Nasza Loteria SR - pasek na kartach artykułów

Jak wygląda praca ochroniarza w Iraku? [WYWIAD] Dewizą jest: nie ufać obcym!

Rozmawiał Edward Mazurkow
Pasją łodzianina jest doskonalenie umiejętności szturmowania pomieszczeń.
Pasją łodzianina jest doskonalenie umiejętności szturmowania pomieszczeń. Janusz Kubik
Rozmawiamy z Romanem Szymańskim z Łodzi, byłym ochroniarzem w Iraku, pracującym dla amerykańskiej firmy ochrony Reed.


– Jak trafił pan na Bliski Wschód?

– Był to już mój drugi pobyt w Iraku.
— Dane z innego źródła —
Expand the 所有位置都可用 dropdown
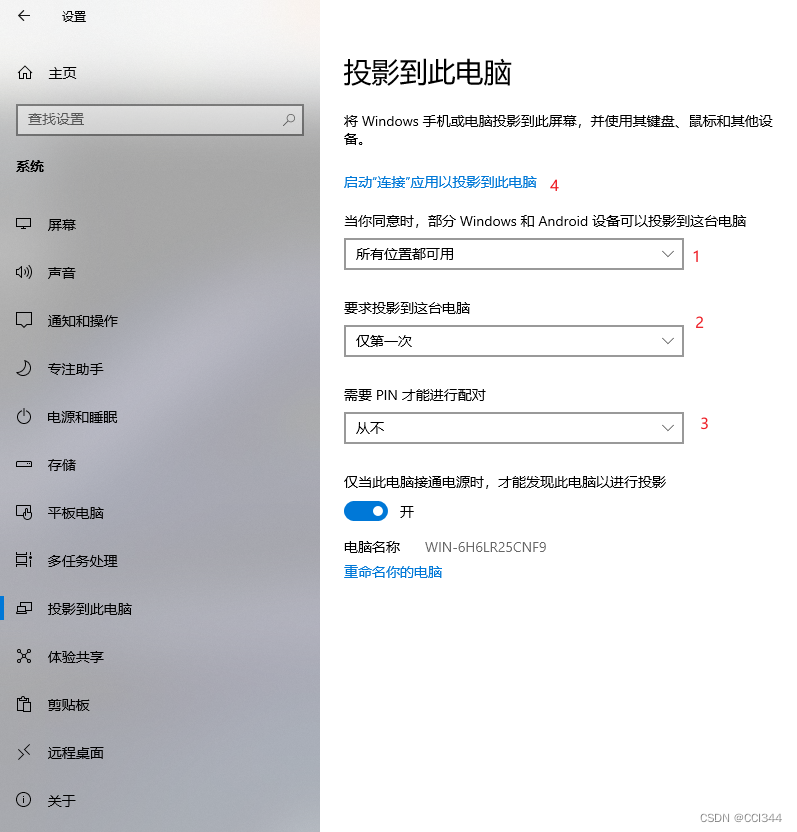This screenshot has width=797, height=832. click(x=513, y=254)
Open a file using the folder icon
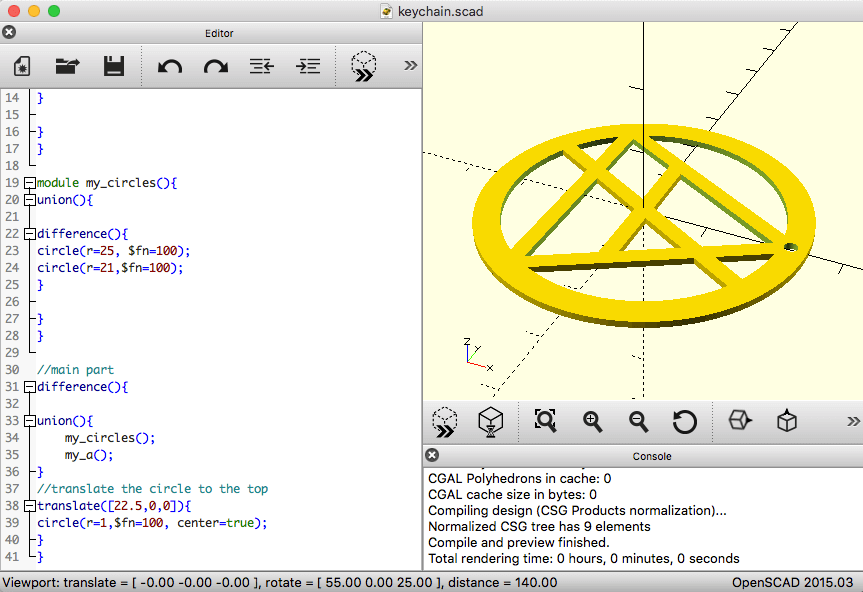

Wcześniej pojechałem tam jako żołnierz Wojska Polskiego. Gdy wróciłem do kraju, pożegnałem się z armią i wysłałem do Ameryki CV. Już po trzech tygodniach przysłali mi bilet lotniczy do Bagdadu. Kontrakt otrzymałem przez internet. Zaproponowali mi zupełnie przyzwoite wynagrodzenie, adekwatne do podejmowanego ryzyka. Na początek, w przeliczeniu na złotówki, około 35 tysięcy złotych miesięcznie.

– Co miał pan robić?
– Okazało się, że przy moim niezbyt dużym wzroście świetnie nadaję się na tzw. strzelca ogonowego. W Iraku ochroniarze zatrudnieni w firmie, w której znalazłem pracę, pilnowali bezpieczeństwa inżynierów budujących studio telewizyjne w Bagdadzie. Po mieście poruszali się dużymi, opancerzonymi, cywilnymi samochodami. Każdy z nich w bagażniku miał zamontowany karabin maszynowy PK (pulemiot Kałasznikowa). Ja miałem zajmować w aucie pozycję obok operatora PK. Uzbrojony w karabinek AK-47 miałem, wychylając się przez okno, zatrzymywać wszystkie miejscowe samochody jadące za nami w odległości do 100 metrów.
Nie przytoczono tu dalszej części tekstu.